> [PROVIDED RECORDS]:
━━━━━━━━━━━━━━━━━━━━━━━━━━━━━━

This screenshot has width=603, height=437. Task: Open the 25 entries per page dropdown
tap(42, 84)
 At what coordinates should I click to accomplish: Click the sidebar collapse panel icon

━━━━━━━━━━━━━━━━━━━━━━━━━━━━━━

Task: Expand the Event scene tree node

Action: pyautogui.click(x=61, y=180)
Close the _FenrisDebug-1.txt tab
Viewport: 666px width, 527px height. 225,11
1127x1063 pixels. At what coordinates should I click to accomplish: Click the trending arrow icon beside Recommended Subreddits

━━━━━━━━━━━━━━━━━━━━━━━━━━━━━━

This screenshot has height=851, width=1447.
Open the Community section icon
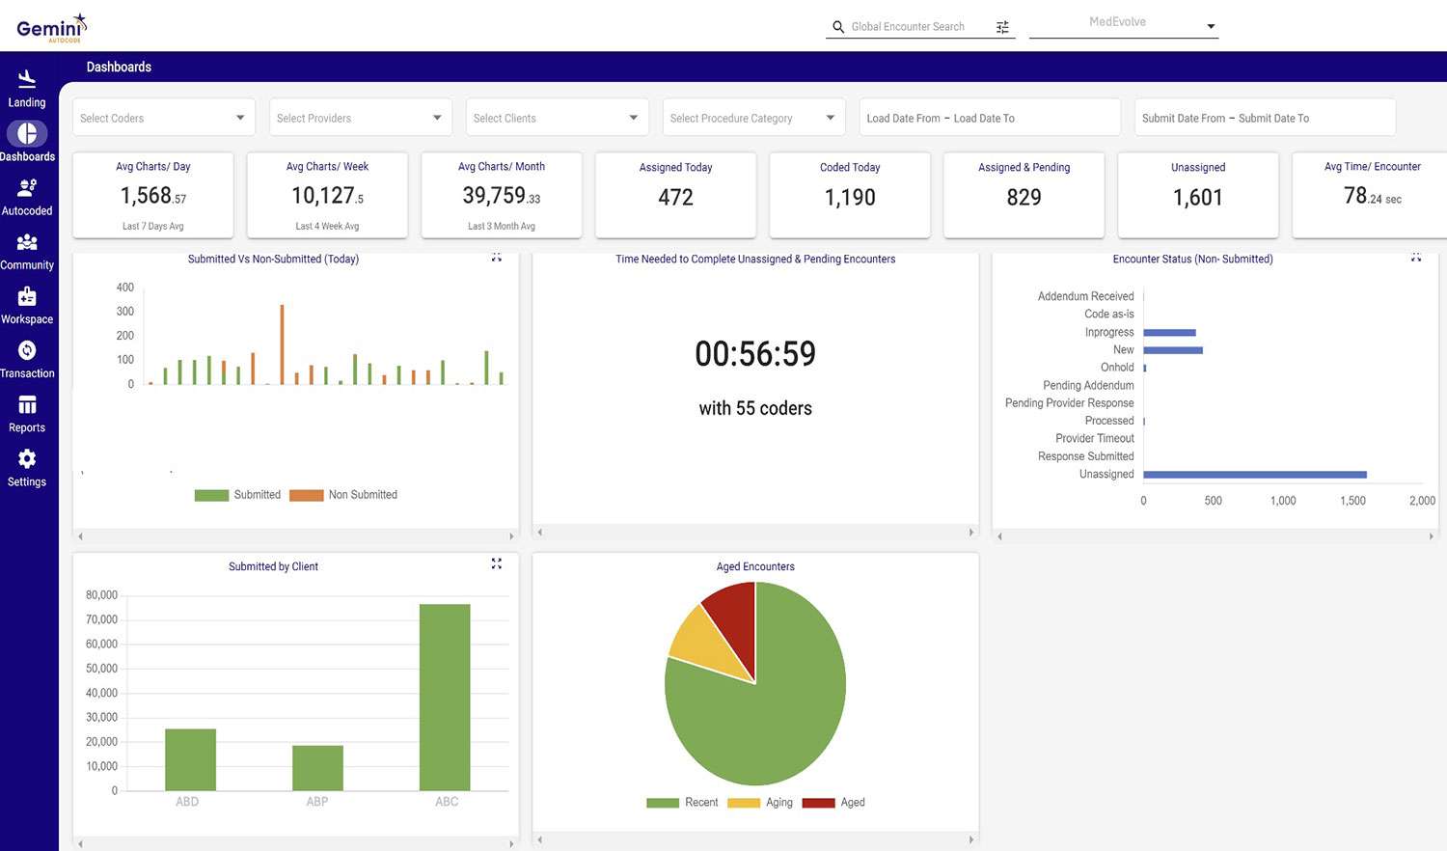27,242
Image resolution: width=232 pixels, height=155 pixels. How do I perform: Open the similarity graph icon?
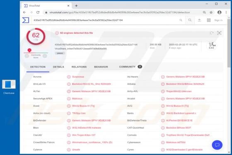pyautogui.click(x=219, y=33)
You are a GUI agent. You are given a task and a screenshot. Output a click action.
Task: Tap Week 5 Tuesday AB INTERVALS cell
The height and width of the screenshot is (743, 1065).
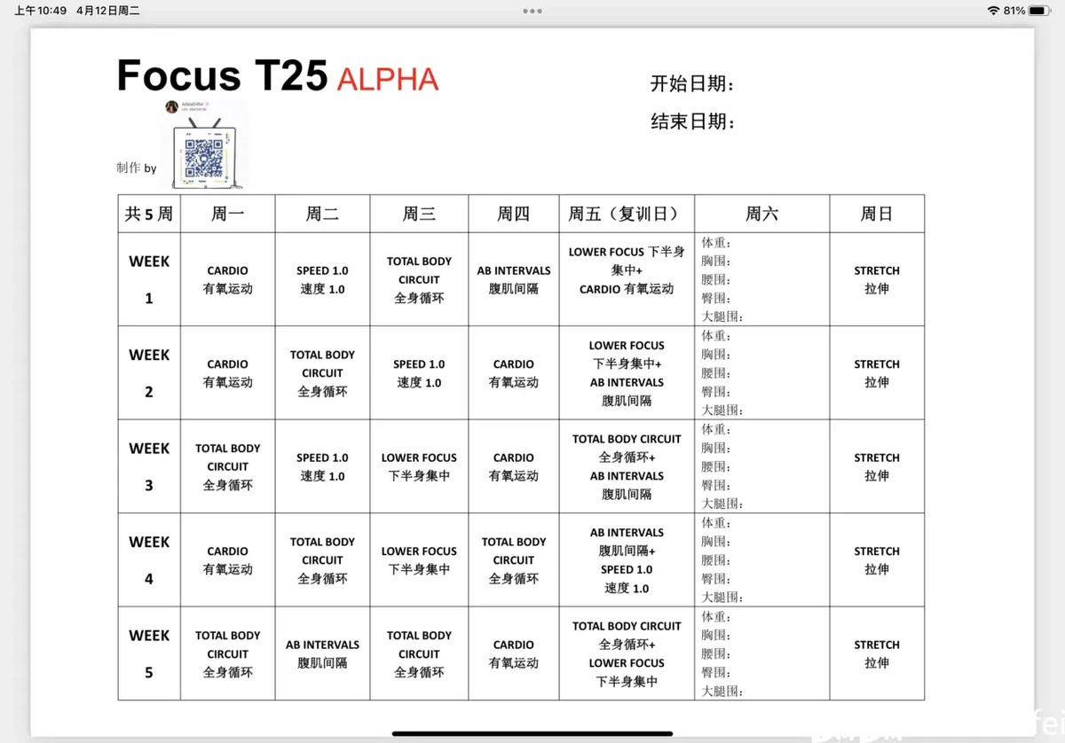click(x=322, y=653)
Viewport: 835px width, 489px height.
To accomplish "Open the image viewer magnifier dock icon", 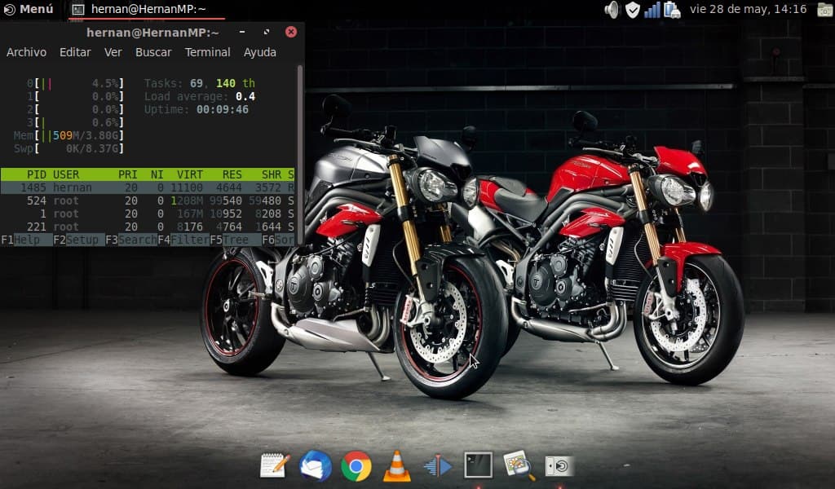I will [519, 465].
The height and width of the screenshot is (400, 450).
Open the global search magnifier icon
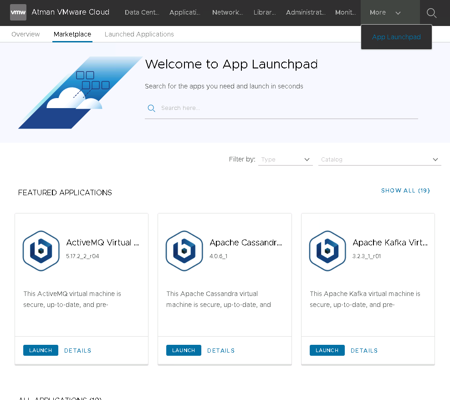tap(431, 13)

━━━━━━━━━━━━━━━━━━━━━━━━━━━━━━

> [EXERCISE DETAILS]: Beginning at the line above that contains "This screenshot has width=603, height=437.", return each line exactly through the line that contains "collapse panel icon", and no others.

> [PROBLEM SOLUTION]:
This screenshot has width=603, height=437. Task: Open the 25 entries per page dropdown
tap(42, 84)
 At what coordinates should I click to accomplish: Click the sidebar collapse panel icon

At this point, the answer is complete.